TASK BRIEF:
Rewrite the records as a JSON list of strings, one string per line, omitting blank lines. Start at the first line of the records and stop after the line containing "Action: pos(251,39)".
···
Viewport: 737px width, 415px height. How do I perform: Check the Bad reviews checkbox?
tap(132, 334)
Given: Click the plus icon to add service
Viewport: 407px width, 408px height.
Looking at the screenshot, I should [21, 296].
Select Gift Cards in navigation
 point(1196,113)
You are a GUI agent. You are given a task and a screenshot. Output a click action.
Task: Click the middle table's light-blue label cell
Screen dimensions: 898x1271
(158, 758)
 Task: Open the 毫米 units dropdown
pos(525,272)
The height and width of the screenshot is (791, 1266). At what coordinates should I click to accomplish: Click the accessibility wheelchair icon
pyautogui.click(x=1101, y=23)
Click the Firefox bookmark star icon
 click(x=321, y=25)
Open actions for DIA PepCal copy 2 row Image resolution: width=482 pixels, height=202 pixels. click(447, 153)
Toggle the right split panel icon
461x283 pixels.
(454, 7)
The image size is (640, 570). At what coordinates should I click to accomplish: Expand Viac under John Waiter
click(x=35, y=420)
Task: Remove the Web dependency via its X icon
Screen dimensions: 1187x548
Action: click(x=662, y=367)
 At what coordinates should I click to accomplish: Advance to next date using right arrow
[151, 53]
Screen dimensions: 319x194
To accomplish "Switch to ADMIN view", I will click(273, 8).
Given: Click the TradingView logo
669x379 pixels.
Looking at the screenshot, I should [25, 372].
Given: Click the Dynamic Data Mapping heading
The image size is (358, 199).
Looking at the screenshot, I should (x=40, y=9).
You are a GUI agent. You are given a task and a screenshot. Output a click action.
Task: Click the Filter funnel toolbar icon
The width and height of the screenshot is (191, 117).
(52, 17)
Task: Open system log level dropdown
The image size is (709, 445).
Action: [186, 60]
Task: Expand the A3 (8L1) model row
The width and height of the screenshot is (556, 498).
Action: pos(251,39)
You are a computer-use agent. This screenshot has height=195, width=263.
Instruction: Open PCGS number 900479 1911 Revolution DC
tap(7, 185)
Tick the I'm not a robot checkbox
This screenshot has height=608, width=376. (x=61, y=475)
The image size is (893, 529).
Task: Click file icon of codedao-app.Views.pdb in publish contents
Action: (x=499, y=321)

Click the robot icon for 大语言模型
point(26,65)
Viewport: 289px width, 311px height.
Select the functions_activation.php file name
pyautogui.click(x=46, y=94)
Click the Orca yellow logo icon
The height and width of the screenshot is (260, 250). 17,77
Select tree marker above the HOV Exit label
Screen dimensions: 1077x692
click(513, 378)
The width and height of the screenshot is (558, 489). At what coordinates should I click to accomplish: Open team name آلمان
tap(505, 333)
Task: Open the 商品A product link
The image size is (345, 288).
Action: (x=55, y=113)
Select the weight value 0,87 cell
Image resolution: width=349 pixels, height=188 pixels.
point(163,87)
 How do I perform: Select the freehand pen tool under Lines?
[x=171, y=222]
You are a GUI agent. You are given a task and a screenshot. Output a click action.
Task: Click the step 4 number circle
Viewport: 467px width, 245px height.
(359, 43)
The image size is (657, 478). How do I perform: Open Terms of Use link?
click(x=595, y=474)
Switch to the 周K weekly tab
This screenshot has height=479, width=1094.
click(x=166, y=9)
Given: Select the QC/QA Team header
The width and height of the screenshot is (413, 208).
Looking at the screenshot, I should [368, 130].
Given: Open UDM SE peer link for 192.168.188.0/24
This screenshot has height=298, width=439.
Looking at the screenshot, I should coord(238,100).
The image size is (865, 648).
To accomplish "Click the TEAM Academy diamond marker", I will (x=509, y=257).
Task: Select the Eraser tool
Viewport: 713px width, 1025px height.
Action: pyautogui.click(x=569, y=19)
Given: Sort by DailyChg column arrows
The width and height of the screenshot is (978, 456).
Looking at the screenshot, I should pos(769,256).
···
RESPONSE:
[
  "Viewport: 737px width, 415px height. How do I perform: Check the Bad reviews checkbox?",
  "tap(132, 334)",
  "Given: Click the plus icon to add service",
  "Viewport: 407px width, 408px height.",
  "Looking at the screenshot, I should [21, 296].",
  "Select Gift Cards in navigation",
  " point(1196,113)",
  "You are a GUI agent. You are given a task and a screenshot. Output a click action.",
  "Task: Click the middle table's light-blue label cell",
  "Screen dimensions: 898x1271",
  "(158, 758)",
  " Task: Open the 毫米 units dropdown",
  "pos(525,272)",
  "The height and width of the screenshot is (791, 1266). At what coordinates should I click to accomplish: Click the accessibility wheelchair icon",
  "pyautogui.click(x=1101, y=23)",
  "Click the Firefox bookmark star icon",
  " click(x=321, y=25)",
  "Open actions for DIA PepCal copy 2 row Image resolution: width=482 pixels, height=202 pixels. click(447, 153)",
  "Toggle the right split panel icon",
  "461x283 pixels.",
  "(454, 7)",
  "The image size is (640, 570). At what coordinates should I click to accomplish: Expand Viac under John Waiter",
  "click(x=35, y=420)",
  "Task: Remove the Web dependency via its X icon",
  "Screen dimensions: 1187x548",
  "Action: click(x=662, y=367)",
  " At what coordinates should I click to accomplish: Advance to next date using right arrow",
  "[151, 53]",
  "Screen dimensions: 319x194",
  "To accomplish \"Switch to ADMIN view\", I will click(273, 8).",
  "Given: Click the TradingView logo",
  "669x379 pixels.",
  "Looking at the screenshot, I should [25, 372].",
  "Given: Click the Dynamic Data Mapping heading",
  "The image size is (358, 199).",
  "Looking at the screenshot, I should (x=40, y=9).",
  "You are a GUI agent. You are given a task and a screenshot. Output a click action.",
  "Task: Click the Filter funnel toolbar icon",
  "The width and height of the screenshot is (191, 117).",
  "(52, 17)",
  "Task: Open system log level dropdown",
  "The image size is (709, 445).",
  "Action: [186, 60]",
  "Task: Expand the A3 (8L1) model row",
  "The width and height of the screenshot is (556, 498).",
  "Action: pos(251,39)"
]